INSTRUCTIONS TO FOLLOW: Each line below from the line with "Where should I" to the line with "Given: Click the Text Box button" must be copied exactly, including those two, and no picture may appear in the copy.

STUDY MATERIAL:
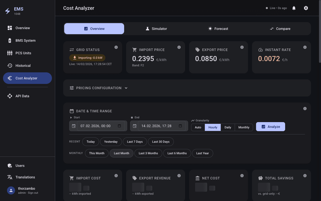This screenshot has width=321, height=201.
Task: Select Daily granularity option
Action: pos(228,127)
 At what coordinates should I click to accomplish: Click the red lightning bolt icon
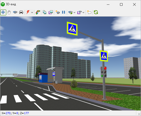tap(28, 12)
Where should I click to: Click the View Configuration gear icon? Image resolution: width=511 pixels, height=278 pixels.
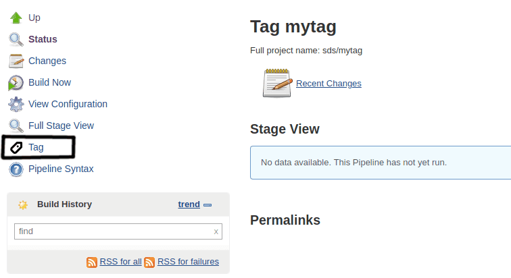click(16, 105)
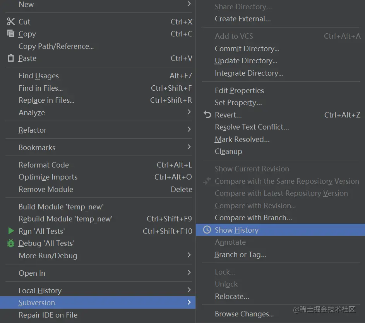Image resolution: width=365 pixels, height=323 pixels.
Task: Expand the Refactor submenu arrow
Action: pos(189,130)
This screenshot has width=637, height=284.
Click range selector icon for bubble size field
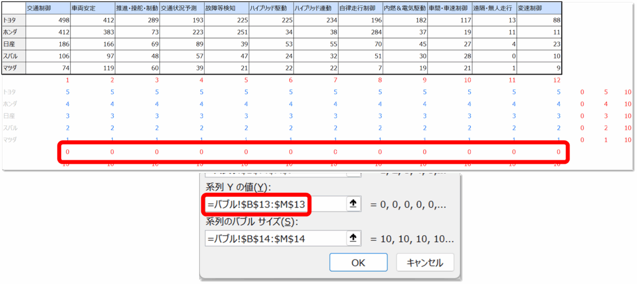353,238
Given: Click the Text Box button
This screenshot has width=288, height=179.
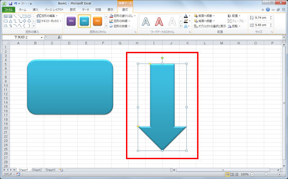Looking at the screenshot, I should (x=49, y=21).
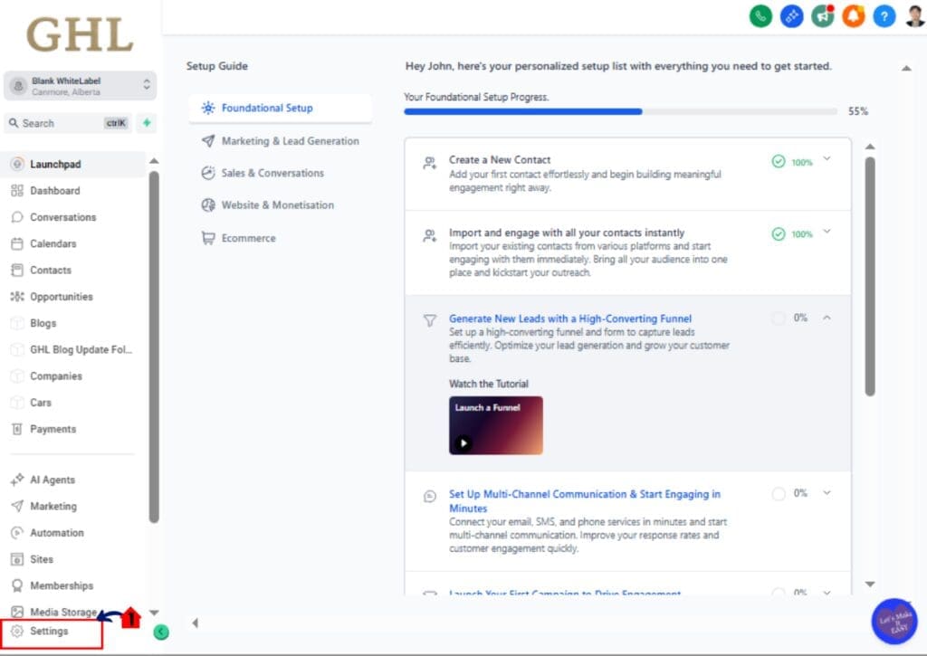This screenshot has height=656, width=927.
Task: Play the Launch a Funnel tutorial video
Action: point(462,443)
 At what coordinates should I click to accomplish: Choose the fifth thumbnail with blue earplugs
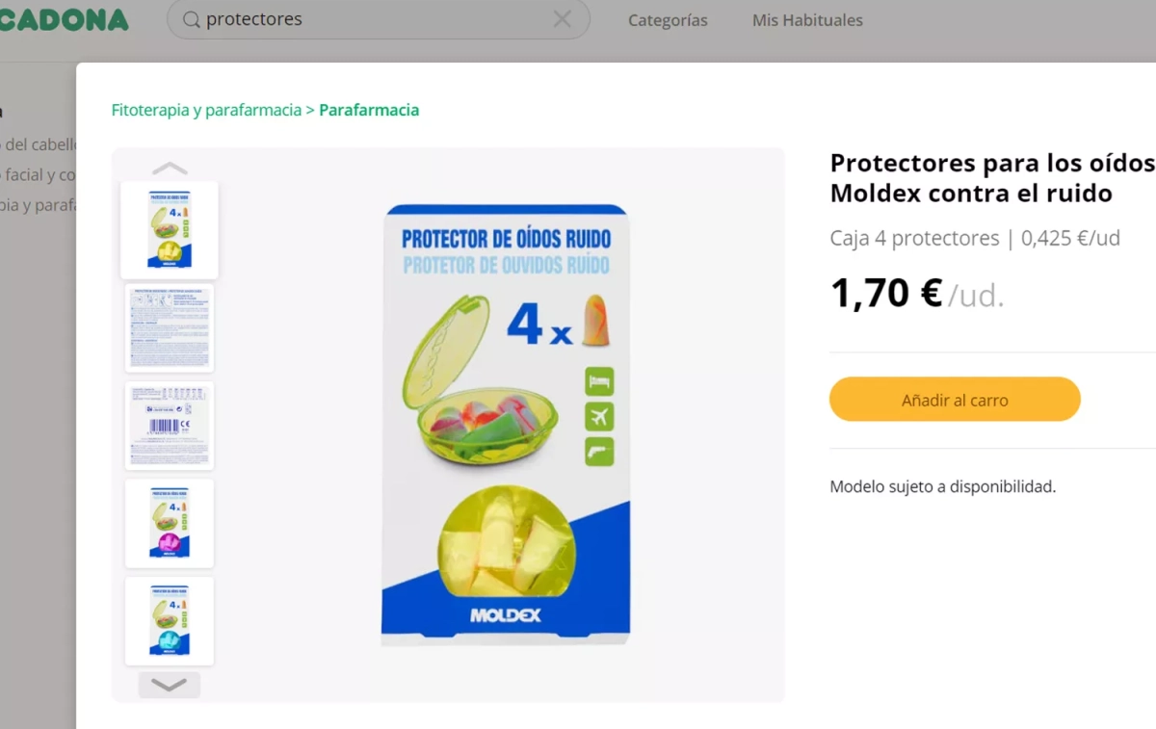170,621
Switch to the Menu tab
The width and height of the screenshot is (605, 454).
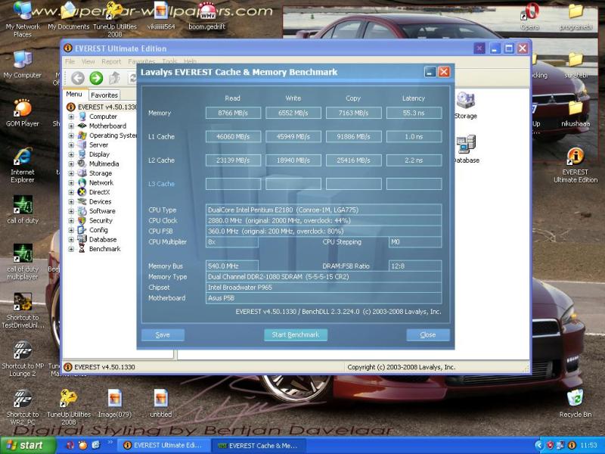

ANSWER SECTION:
Where should I click to: Click the View Configuration gear icon? Image resolution: width=511 pixels, height=278 pixels.
click(16, 105)
Image resolution: width=365 pixels, height=323 pixels.
Task: Expand the Refactor submenu arrow
Action: pos(189,130)
This screenshot has width=637, height=284.
Click range selector icon for bubble size field
353,238
Given: Click the Text Box button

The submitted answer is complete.